> [Goal]:
Retype each of the following records line for line, keeping every character as it is.

________________________

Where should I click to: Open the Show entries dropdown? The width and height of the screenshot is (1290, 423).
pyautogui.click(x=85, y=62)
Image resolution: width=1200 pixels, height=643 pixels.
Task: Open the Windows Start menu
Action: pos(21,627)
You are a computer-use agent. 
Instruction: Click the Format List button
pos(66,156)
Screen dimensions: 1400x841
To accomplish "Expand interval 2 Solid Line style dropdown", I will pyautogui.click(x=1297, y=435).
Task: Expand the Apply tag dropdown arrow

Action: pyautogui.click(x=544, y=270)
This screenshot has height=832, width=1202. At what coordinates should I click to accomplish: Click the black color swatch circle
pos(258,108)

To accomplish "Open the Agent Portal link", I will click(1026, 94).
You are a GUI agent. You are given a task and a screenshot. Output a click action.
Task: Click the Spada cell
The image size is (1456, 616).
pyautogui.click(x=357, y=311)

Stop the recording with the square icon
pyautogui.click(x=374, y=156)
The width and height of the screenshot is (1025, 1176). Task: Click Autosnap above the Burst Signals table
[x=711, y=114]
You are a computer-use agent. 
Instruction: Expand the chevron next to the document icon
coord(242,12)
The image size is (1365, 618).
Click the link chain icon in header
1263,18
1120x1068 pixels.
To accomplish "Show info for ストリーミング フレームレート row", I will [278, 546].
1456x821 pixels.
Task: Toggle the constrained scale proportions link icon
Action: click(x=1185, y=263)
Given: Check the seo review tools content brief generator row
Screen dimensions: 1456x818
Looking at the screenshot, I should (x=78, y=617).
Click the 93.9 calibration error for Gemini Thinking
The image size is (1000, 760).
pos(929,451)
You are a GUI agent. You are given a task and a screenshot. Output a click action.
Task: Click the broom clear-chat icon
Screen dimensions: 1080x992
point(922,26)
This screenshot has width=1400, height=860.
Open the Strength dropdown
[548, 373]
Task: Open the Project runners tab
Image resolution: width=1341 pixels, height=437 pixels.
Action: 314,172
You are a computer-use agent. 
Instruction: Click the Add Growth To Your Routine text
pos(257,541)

________________________

> [Reply to the task]:
Where should I click to: Open the Show entries dropdown? The width and height of the screenshot is (1290, 423).
pyautogui.click(x=85, y=62)
Image resolution: width=1200 pixels, height=643 pixels.
Task: Open the Windows Start menu
Action: pos(21,627)
You are a computer-use agent. 
Instruction: Click the Format List button
pos(66,156)
Screen dimensions: 1400x841
To accomplish "Expand interval 2 Solid Line style dropdown", I will pyautogui.click(x=1297, y=435).
Task: Expand the Apply tag dropdown arrow

Action: pyautogui.click(x=544, y=270)
This screenshot has height=832, width=1202. At what coordinates should I click to accomplish: Click the black color swatch circle
pos(258,108)

To accomplish "Open the Agent Portal link", I will click(1026, 94).
You are a GUI agent. You are given a task and a screenshot. Output a click action.
Task: Click the Spada cell
The image size is (1456, 616).
pyautogui.click(x=357, y=311)

Stop the recording with the square icon
pyautogui.click(x=374, y=156)
The width and height of the screenshot is (1025, 1176). Task: Click Autosnap above the Burst Signals table
[x=711, y=114]
You are a computer-use agent. 
Instruction: Expand the chevron next to the document icon
coord(242,12)
The image size is (1365, 618).
Click the link chain icon in header
1263,18
1120x1068 pixels.
To accomplish "Show info for ストリーミング フレームレート row", I will [278, 546].
1456x821 pixels.
Task: Toggle the constrained scale proportions link icon
Action: click(x=1185, y=263)
Given: Check the seo review tools content brief generator row
Screen dimensions: 1456x818
Looking at the screenshot, I should (x=78, y=617).
Click the 93.9 calibration error for Gemini Thinking
The image size is (1000, 760).
pos(929,451)
You are a GUI agent. You are given a task and a screenshot. Output a click action.
Task: Click the broom clear-chat icon
Screen dimensions: 1080x992
point(922,26)
This screenshot has width=1400, height=860.
Open the Strength dropdown
[548, 373]
Task: Open the Project runners tab
Image resolution: width=1341 pixels, height=437 pixels.
Action: 314,172
You are a computer-use agent. 
Instruction: Click the Add Growth To Your Routine text
pos(257,541)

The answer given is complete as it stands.